While he seems the definitive American director, he was actually born John Martin Feeney in 1894 to Irish immigrant parents. He may have been a naturally born American, but he held a strong love for his Irish ancestry for his whole life. In 1952 he satisfied a 20 year-long ambition to direct The Quiet Man, an adaptation of a Maurice Walsh short story in which an Irish-born American (played in the film by John Wayne) returns to his home town and falls in love with a local woman there (Maureen O'Hara). It became Ford's most popular and commercially successful film to date, and led to Ford's fourth Academy Award as director.

The making of the film, and Ford's personal connection to Ireland, are extensively detailed in John Ford: Dreaming the Quiet Man. It is a feature-length 2010 documentary from Irish filmmaker Se Merry Doyle.

To be honest the film gets off to a shaky start, as if Doyle is not quite certain where to begin the documentary: with the film itself or with its origins. After a haphazard interview, including interviews with several of the residents of the Irish village where Ford shot much of his film, it falls into a more chronological and natural path. Ford's childhood and subsequent film career are well detailed, leading to his lengthy battle to get The Quiet Man into production.

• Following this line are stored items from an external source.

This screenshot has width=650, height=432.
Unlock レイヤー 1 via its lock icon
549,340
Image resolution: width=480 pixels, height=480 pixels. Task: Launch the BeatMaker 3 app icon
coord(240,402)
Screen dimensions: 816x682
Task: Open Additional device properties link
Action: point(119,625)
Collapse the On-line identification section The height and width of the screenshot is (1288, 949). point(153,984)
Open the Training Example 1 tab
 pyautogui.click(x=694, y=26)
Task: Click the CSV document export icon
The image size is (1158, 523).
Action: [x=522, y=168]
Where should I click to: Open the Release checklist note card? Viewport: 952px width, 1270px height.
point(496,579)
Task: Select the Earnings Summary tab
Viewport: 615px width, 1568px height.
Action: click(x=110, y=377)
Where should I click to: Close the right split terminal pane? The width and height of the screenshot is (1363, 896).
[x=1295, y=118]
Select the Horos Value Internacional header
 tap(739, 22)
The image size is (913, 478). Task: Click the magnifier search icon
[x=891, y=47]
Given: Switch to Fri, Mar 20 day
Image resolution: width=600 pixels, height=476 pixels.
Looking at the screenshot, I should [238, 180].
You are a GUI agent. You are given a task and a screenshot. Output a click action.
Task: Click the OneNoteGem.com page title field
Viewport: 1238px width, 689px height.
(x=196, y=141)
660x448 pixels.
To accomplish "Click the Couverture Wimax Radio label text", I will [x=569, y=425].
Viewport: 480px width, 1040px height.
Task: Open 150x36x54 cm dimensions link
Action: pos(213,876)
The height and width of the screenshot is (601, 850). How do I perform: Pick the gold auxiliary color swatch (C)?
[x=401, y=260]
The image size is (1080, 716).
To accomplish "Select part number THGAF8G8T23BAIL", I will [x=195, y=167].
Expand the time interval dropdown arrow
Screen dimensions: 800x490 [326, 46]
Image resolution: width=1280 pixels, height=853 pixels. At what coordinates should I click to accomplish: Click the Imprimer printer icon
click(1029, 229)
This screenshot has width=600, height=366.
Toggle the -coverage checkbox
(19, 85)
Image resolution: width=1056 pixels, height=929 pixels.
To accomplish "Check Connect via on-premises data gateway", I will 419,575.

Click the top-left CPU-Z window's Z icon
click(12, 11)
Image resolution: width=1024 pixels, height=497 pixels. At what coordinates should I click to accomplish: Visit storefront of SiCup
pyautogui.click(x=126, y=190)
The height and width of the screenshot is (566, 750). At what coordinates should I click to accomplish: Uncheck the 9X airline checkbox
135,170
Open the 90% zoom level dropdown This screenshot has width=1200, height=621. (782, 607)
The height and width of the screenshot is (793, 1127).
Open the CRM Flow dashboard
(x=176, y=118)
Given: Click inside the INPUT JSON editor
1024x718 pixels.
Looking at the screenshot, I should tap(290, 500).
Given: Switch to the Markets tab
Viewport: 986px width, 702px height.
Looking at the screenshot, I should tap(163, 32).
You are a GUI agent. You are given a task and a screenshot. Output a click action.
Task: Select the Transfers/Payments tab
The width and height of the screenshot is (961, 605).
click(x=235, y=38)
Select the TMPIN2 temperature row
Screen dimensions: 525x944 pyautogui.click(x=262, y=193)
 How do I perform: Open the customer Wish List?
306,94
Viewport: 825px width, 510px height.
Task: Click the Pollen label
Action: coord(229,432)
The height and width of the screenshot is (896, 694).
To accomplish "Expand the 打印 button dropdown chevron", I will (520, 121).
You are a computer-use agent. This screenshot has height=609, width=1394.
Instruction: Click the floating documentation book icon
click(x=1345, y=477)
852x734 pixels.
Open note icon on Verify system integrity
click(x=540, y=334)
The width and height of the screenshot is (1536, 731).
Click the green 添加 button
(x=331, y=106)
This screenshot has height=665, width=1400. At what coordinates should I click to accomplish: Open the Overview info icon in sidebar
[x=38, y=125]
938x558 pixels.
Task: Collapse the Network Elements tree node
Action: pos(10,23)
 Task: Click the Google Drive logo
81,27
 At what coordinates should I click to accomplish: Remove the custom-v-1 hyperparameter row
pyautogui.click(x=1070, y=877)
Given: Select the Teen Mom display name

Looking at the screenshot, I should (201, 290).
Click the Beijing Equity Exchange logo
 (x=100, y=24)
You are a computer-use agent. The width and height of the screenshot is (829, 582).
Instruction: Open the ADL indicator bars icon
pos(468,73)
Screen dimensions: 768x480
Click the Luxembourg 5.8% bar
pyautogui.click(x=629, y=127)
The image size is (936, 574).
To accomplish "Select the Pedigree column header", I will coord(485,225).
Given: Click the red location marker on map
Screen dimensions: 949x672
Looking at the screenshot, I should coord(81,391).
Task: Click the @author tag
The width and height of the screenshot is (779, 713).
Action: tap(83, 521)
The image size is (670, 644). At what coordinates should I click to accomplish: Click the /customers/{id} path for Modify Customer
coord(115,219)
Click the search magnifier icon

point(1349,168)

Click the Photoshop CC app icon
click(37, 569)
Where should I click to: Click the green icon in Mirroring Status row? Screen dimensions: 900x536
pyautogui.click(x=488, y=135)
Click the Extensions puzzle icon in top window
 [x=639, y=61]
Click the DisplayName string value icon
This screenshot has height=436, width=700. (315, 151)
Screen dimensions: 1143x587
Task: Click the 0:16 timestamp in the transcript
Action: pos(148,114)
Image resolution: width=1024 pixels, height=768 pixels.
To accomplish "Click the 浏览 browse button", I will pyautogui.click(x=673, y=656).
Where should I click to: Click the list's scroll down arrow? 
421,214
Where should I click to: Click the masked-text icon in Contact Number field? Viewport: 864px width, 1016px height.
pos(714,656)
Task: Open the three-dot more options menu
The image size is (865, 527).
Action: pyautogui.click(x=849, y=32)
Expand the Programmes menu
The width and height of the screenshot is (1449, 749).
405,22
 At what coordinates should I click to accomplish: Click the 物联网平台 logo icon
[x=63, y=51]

Obviously Ford himself is long dead, and archival interviews with him show him off as a cantankerous and uncooperative interview subject. Instead his talents and techniques are explained by a succession of critics, film historians and directors - including Jim Sheridan, Peter Bogdanovich and an always-welcome Martin Scorsese. While John Wayne's daughter is able to illuminate her father's participation in the film to some extent, the documentary is particularly helped by the participation of Maureen O'Hara. She proves to be a lively and bluntly honest subject, giving the best detail possible about one of American cinema's most notoriously ill-tempered figures.

The documentary does suffer from its weak opening, and it is ultimately a shade too long, but it's made with passion, is well-researched, and most of all is wonderfully entertaining. Gabriel Byrne's gentle narration pulls the entire work together. It left me eager to rewatch The Quiet Man again, for an informed and fresh perspective: surely that's the aim of a documentary like this. It's enthusiasm is infectious.